### DOCUMENT PASSAGE
------------------------------
More than a thousand people walk by this plaque each work day, but no one stops to read it. Few even notice that it is there. It is inconspicuous, hidden away near the front doors of the new Hamilton County Courthouse. Everyone is too busy removing their keys and watches in order to pass through the metal detectors.
After overcoming the obstacle of security screening, no one can fail to see the massive statue dedicated to this same Capt. John Desmond; but once again, everyone walks by it, simply assuming that this is honoring some soldier for his service in the Civil War. Anyone coming to the courthouse has other things on their mind. What happened in the past has nothing to do with the problems that they are facing today.
That is where they are wrong.
The 1884 Cincinnati Courthouse Riot was one of the most horrific episodes of civil disturbance in the nations history. At its height, it involved thousands of people waging open warfare on the downtown streets of one of the largest cities in the United States. Both sides in this struggle had artillery. By sheer numbers, the power of the mob was overwhelming. After three days of bloody fighting, the militia and the police prevailed only through the sheer might of state-of-the-art military technology: the Gatling gun.
To say that the 1884 Courthouse Riot was the result of a corrupt verdict in a murder trial is rather like saying that World War I was the result of the assassination of an archduke. The verdict, like the assassination, was merely the trigger, the flash point. Like the horrors of the war, the destruction wrought by the riot was incomprehensible, far beyond anything that could be imagined at the time.
Since 1884, society has made great strides in this arena. We have studied riots. We know their structure and how they affect human behavior and the best ways to prevent and, if necessary, control them without the use of automatic weapons. We also know that civil violence can topple nations, especially if the leadership of those regimes is corrupt and unresponsive to the needs of the people. History has given us many sobering examples of this. Thirty-three years after the Hamilton County Courthouse burned to the ground, the last tsar of the Romanov dynasty was overthrown by riots, and the following year the noble royal family was slaughtered in cold blood. A few years after this revolution in Russia, the streets of postwar Berlin became a war zone. In more recent times, repressive regimes in Soviet Eastern Europe and a number of Middle Eastern nations such as Egypt all fell due to rioting.
History has taught us another hard lesson about riots: such disorder is almost invariably followed by dictatorship under a charismatic autocrat. Napoleon ascended to bring order and stability to France after the chaos and confusion of the French Revolution. Lenin, through bloodshed, brought peace to Russia, as did Hitler in response to Germanys Weimar Republic. Khomeini created a repressive militaristic state in Iran. The list goes on.
------------------------------
### DATA PROVIDED
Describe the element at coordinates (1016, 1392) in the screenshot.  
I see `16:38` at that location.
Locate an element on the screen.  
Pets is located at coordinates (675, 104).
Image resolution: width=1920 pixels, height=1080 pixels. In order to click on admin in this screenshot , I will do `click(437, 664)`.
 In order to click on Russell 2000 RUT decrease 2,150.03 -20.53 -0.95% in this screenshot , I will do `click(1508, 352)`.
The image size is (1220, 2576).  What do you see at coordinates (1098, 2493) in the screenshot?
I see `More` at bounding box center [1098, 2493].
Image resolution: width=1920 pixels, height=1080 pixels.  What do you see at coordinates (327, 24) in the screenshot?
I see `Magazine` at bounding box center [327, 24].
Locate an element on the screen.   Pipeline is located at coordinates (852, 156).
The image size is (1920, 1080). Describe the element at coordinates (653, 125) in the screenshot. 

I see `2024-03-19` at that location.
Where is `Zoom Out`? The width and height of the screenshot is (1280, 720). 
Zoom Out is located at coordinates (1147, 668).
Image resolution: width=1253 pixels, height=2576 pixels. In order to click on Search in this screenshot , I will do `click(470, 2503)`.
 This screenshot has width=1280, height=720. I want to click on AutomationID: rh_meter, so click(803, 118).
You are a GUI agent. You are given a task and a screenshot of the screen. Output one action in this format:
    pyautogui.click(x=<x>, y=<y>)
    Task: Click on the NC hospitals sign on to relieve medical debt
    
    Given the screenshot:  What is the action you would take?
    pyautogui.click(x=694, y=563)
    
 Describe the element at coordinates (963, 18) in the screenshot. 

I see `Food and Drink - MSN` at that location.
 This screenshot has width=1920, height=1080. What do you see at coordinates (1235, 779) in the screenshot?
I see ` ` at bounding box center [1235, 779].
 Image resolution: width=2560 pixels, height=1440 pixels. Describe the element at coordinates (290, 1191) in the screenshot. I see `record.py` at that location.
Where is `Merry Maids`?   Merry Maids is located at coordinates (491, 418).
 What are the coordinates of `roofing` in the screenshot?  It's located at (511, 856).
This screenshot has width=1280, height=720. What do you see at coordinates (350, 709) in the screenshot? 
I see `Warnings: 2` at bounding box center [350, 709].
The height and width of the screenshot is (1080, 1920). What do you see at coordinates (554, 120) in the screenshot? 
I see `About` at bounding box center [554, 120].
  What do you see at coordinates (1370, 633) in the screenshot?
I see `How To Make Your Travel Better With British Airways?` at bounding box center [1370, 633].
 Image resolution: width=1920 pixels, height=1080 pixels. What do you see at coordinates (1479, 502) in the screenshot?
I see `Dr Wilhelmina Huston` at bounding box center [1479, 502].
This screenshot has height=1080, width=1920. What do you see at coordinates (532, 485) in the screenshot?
------------------------------
### DIRECTIONS
**a)** List every leader the passage on the 1884 Cincinnati Courthouse Riot names as a charismatic autocrat who came to power after disorder.
**b)** According to the passage on the 1884 Cincinnati Courthouse Riot, what military technology allowed the militia and the police to prevail?
The items are separate from the passage on the 1884 Cincinnati Courthouse Riot.

### ANSWERS TO THIS EXERCISE
**a)** Napoleon, Lenin, Hitler, Khomeini

**b)** The Gatling gun.